#### Work task:
In the entries that follow, how many lines include the string "calendar"? The answer is the number only.
*** Source material Section Begins ***
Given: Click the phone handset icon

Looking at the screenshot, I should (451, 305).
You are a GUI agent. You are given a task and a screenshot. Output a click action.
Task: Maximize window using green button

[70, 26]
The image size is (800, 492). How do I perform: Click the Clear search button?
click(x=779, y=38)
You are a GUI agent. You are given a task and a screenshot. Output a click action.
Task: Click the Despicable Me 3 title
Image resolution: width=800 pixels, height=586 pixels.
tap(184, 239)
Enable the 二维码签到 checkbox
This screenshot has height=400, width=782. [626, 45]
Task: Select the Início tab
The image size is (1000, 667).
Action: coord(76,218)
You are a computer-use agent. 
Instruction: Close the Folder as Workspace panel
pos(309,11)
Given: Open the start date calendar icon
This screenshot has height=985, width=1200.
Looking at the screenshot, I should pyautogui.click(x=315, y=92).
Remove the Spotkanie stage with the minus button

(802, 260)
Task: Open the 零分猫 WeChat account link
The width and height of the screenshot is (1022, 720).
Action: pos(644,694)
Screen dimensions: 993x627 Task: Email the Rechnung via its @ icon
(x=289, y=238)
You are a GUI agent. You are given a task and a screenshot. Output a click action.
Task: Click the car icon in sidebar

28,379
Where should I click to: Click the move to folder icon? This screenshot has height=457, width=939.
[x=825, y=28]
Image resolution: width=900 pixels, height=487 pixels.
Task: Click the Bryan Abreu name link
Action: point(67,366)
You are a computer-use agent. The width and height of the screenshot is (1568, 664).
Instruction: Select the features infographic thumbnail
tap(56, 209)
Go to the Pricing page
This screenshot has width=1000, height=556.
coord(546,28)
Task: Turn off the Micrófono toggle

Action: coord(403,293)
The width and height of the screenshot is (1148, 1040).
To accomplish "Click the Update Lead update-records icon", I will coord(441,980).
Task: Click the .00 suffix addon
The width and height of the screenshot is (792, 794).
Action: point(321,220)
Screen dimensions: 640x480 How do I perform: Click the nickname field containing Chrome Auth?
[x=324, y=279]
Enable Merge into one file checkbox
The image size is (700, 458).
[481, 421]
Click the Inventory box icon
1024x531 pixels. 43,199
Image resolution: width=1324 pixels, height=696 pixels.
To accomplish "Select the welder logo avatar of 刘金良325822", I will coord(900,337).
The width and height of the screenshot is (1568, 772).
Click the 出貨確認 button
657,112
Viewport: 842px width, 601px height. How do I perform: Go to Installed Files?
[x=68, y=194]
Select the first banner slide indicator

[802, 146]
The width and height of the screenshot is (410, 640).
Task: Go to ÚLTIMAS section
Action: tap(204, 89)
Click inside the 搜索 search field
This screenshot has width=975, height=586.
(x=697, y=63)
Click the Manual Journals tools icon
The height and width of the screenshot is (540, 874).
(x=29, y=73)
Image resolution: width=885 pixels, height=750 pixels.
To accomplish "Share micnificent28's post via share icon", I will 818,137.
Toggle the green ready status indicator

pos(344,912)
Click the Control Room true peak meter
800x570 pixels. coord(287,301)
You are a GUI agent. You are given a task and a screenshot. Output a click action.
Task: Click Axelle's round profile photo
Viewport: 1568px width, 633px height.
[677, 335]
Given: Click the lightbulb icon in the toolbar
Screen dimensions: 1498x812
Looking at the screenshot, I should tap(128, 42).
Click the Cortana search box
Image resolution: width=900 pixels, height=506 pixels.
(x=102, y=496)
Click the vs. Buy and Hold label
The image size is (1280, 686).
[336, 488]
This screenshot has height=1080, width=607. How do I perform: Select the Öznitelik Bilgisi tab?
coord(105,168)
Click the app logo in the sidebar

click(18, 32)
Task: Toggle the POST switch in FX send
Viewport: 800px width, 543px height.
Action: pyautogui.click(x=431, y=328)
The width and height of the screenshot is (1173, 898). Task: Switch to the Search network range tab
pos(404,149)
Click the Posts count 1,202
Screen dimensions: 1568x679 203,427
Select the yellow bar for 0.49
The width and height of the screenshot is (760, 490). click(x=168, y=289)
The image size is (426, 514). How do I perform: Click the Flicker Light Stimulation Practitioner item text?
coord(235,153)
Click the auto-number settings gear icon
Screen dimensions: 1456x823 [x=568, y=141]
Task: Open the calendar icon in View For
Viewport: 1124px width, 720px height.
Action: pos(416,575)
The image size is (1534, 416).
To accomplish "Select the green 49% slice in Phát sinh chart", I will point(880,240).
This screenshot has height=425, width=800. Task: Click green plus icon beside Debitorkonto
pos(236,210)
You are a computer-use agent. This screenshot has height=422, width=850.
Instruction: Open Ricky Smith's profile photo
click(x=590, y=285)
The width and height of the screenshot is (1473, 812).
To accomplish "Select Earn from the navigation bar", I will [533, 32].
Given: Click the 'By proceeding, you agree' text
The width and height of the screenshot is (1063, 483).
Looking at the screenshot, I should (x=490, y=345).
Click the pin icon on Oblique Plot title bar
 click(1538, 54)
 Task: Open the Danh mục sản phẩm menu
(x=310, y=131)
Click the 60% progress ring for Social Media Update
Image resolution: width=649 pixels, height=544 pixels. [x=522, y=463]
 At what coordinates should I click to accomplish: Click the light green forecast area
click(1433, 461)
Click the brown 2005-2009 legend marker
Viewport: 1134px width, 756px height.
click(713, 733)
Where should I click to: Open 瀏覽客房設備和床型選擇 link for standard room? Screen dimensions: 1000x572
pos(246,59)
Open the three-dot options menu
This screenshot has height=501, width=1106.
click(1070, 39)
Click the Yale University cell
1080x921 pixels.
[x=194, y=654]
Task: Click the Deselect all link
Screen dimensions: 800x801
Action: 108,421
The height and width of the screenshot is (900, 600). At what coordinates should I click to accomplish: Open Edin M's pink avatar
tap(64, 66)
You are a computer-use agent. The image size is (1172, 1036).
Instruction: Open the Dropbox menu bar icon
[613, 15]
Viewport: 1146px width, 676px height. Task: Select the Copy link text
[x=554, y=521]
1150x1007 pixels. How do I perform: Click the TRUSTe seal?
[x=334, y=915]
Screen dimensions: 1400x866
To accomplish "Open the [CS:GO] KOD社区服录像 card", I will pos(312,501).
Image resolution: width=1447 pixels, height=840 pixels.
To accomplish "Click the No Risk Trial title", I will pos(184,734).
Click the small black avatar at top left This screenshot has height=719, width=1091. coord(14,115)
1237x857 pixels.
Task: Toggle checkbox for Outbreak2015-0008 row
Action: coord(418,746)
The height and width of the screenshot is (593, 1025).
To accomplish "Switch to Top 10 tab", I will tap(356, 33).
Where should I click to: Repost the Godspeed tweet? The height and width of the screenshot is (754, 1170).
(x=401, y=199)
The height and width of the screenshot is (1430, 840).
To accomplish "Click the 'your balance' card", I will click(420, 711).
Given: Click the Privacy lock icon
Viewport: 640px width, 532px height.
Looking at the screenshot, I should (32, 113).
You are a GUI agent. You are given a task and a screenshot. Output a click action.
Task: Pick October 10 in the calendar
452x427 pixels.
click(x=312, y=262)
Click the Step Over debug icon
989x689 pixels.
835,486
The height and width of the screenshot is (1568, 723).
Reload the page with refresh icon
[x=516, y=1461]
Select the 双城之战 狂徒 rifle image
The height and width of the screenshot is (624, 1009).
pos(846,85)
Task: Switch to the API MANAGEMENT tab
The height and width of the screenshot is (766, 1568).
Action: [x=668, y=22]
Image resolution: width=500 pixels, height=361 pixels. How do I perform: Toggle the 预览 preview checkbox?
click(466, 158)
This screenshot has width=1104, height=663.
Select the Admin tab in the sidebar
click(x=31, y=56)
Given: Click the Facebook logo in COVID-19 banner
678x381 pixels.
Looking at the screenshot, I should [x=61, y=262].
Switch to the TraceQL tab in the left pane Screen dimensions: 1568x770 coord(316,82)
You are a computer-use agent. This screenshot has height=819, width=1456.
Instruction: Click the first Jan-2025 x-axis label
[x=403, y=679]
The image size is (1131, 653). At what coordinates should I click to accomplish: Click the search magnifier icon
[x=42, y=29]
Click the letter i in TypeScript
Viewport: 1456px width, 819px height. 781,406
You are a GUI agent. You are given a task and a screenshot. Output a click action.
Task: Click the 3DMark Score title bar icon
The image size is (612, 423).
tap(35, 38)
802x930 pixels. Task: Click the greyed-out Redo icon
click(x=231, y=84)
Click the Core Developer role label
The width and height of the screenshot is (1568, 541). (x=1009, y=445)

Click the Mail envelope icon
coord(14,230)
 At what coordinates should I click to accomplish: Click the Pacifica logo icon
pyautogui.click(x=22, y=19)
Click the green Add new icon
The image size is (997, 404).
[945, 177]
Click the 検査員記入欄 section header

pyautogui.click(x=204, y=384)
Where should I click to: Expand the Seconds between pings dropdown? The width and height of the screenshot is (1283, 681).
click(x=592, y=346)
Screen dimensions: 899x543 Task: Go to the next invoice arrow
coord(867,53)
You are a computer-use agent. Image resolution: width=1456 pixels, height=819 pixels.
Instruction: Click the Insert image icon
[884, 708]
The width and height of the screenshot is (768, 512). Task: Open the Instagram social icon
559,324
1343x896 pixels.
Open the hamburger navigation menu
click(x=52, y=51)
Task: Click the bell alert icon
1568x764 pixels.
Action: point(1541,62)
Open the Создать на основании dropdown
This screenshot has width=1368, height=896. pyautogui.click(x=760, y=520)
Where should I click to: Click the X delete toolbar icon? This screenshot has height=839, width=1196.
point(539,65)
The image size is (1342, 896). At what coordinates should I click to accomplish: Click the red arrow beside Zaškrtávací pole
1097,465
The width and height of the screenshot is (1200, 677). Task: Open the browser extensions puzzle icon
*** Source material Section Ends ***
#### Answer space:
3